O abandono permitiu a Antonelli conquistar a sua quarta vitória consecutiva da época e aumentar a vantagem no campeonato sobre Russell de 18 para 43 pontos após cinco grandes prémios, todos vencidos pela Mercedes, e três sprints de sábado.
"Parece que os deuses não querem que eu esteja nesta luta", disse Russell, referindo-se a um safety car mal cronometrado no Japão, a um problema na fase de qualificação na China e ao abandono de domingo.

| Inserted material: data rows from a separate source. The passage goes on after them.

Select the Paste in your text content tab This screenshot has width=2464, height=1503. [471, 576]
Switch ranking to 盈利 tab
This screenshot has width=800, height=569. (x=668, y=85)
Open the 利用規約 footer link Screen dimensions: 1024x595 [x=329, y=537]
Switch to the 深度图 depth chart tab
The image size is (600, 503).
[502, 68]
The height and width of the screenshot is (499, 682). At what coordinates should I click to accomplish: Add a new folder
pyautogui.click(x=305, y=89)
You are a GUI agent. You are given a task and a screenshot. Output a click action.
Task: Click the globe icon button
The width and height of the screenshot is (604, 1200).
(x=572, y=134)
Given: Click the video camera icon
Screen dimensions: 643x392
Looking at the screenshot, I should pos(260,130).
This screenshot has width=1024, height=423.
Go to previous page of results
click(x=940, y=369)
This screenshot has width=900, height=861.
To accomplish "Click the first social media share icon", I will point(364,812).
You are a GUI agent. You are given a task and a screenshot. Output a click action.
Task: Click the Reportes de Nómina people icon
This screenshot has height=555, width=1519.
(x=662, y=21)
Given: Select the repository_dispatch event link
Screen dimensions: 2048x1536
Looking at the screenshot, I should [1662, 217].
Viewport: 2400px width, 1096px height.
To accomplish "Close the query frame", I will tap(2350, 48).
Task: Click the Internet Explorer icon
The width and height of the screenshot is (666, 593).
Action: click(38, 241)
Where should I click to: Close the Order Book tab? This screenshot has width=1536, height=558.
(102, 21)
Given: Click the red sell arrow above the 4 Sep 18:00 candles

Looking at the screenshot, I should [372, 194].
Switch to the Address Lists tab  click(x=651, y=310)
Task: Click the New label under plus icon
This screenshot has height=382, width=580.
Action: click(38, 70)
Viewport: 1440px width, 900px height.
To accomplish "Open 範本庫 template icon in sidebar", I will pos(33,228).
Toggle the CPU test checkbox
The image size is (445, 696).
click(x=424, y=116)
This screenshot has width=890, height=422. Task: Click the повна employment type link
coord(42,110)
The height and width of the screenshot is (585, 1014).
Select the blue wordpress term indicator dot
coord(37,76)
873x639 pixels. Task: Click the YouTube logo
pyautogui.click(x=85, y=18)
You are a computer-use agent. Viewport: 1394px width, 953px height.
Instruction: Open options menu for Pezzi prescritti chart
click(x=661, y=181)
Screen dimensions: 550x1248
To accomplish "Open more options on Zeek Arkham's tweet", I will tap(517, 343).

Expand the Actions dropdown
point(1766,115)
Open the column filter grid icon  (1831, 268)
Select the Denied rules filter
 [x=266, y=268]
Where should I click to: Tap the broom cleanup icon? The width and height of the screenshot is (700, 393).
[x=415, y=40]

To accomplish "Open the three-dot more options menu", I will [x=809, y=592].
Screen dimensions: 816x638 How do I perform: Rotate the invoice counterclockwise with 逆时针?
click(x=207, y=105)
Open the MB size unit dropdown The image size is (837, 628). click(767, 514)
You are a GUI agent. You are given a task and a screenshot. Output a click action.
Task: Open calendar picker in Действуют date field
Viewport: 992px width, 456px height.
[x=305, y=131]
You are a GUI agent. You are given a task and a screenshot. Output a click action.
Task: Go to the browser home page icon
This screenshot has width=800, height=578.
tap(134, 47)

Ainda assim, manteve-se determinado a continuar a lutar pelo campeonato, apesar do fosso de pontos cada vez maior.
"A pressão já não existe. Vou sair e desfrutar de cada corrida, tentar vencer todas, não tenho nada a perder. É, claro, frustrante, e quero estar nessa luta", acrescentou.
Russell, que tinha vencido a sprint de sábado e impressionou ao longo do fim de semana após as mais recentes melhorias da equipa, atirou o apoio de cabeça para fora do carro antes de se afastar, enquanto era ativado o safety car virtual.
Apesar da frustração, o britânico de 28 anos afirmou que estava a desfrutar dos duelos com Antonelli.
"Não via uma batalha assim provavelmente desde Lewis (Hamilton) e Nico (Rosberg) no Bahrain em 2014. Estes novos carros permitem isso. O Kimi e eu tivemos uma grande luta", disse Russell.
O jovem Antonelli também afirmou que ficou desiludido com o abandono do seu colega de equipa.
"Foi uma luta difícil. Ambos estávamos a forçar e ambos queríamos vencer. E penso que, para todos os que estavam a assistir, foi bastante emocionante... Claro que não foi bom vê-lo a ter uma avaria porque teria sido uma luta muito intensa até ao fim", disse.